=== Data for review ===

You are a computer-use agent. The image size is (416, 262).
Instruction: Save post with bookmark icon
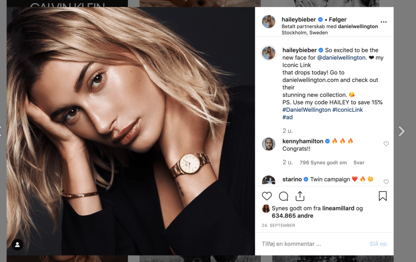click(x=383, y=196)
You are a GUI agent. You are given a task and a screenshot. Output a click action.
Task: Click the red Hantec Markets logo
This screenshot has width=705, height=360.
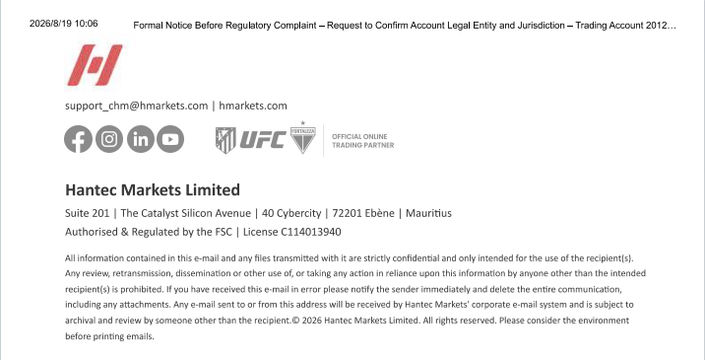pos(95,65)
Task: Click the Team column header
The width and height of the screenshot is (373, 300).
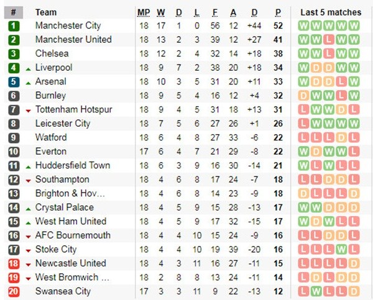Action: pos(46,12)
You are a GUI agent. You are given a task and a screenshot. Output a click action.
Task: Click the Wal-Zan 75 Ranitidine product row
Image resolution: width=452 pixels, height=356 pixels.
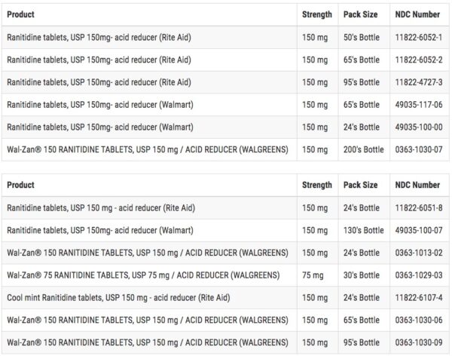(225, 275)
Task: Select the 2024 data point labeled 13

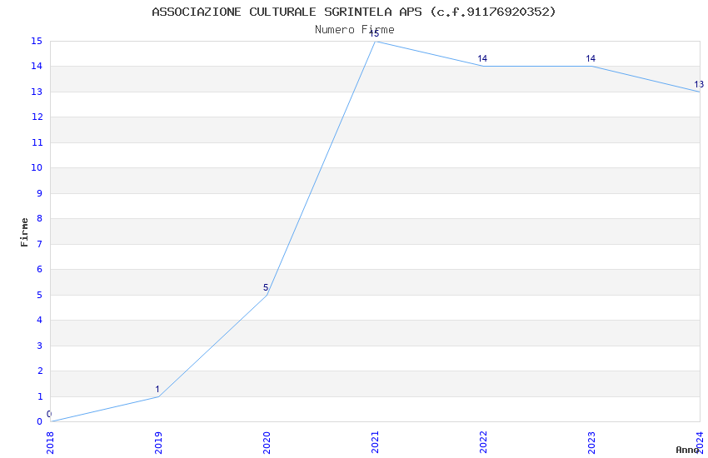Action: click(700, 92)
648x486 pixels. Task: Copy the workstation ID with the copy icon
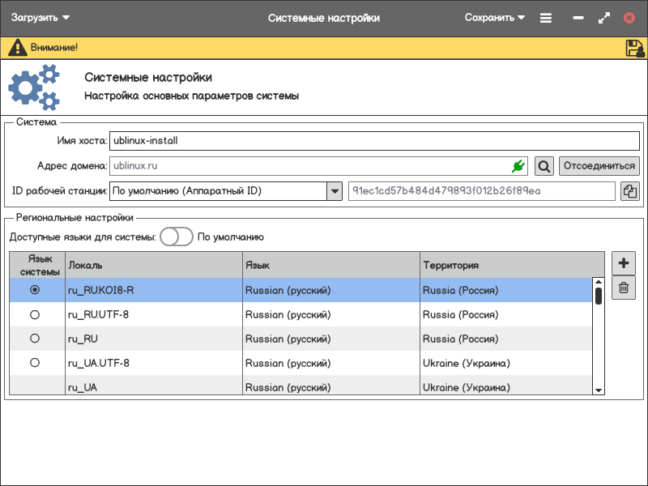tap(630, 191)
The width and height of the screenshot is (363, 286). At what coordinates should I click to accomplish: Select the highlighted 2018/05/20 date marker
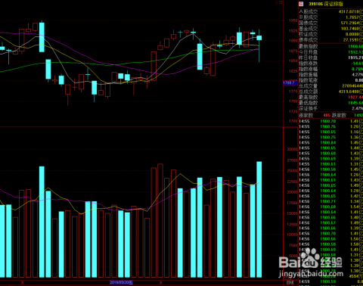coord(121,282)
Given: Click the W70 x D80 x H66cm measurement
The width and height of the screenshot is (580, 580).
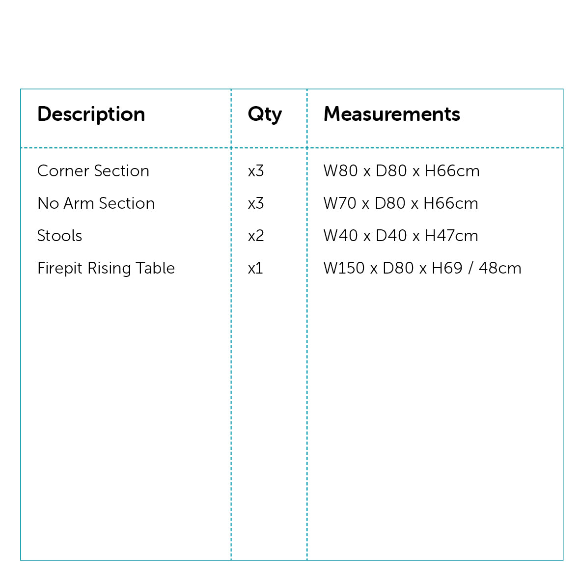Looking at the screenshot, I should pos(401,203).
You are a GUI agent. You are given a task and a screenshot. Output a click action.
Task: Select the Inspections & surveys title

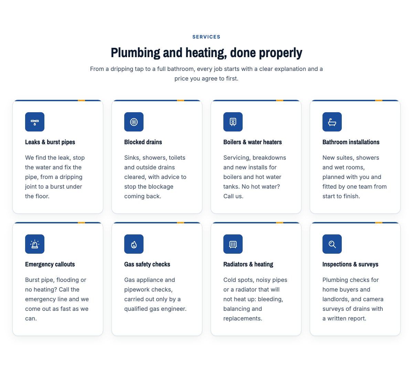coord(350,264)
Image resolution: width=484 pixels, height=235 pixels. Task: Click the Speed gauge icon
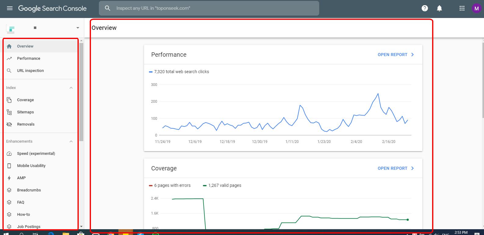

===

● **Work request**
An exact copy of each entry is required, minus the pictures.

● **Exercise result**
You are a computer-use agent. The image size is (416, 262).
Instruction: Save post with bookmark icon
click(x=383, y=196)
You are a GUI agent. You are given a task and a screenshot. Output a click action.
Task: Click the red Hantec Markets logo
This screenshot has width=705, height=360.
pos(95,65)
Task: Click the Team column header
The width and height of the screenshot is (373, 300).
Action: pos(46,12)
You are a GUI agent. You are given a task and a screenshot. Output a click action.
Task: Click the Wal-Zan 75 Ranitidine product row
Image resolution: width=452 pixels, height=356 pixels.
(225, 275)
Task: Select the 2024 data point labeled 13

Action: click(700, 92)
648x486 pixels. Task: Copy the workstation ID with the copy icon
tap(630, 191)
The width and height of the screenshot is (363, 286). At what coordinates should I click to accomplish: Select the highlighted 2018/05/20 date marker
coord(121,282)
Given: Click the W70 x D80 x H66cm measurement
The width and height of the screenshot is (580, 580).
Looking at the screenshot, I should pos(401,203).
You are a GUI agent. You are given a task and a screenshot. Output a click action.
Task: Select the Inspections & surveys title

coord(350,264)
Image resolution: width=484 pixels, height=235 pixels. Task: Click the Speed gauge icon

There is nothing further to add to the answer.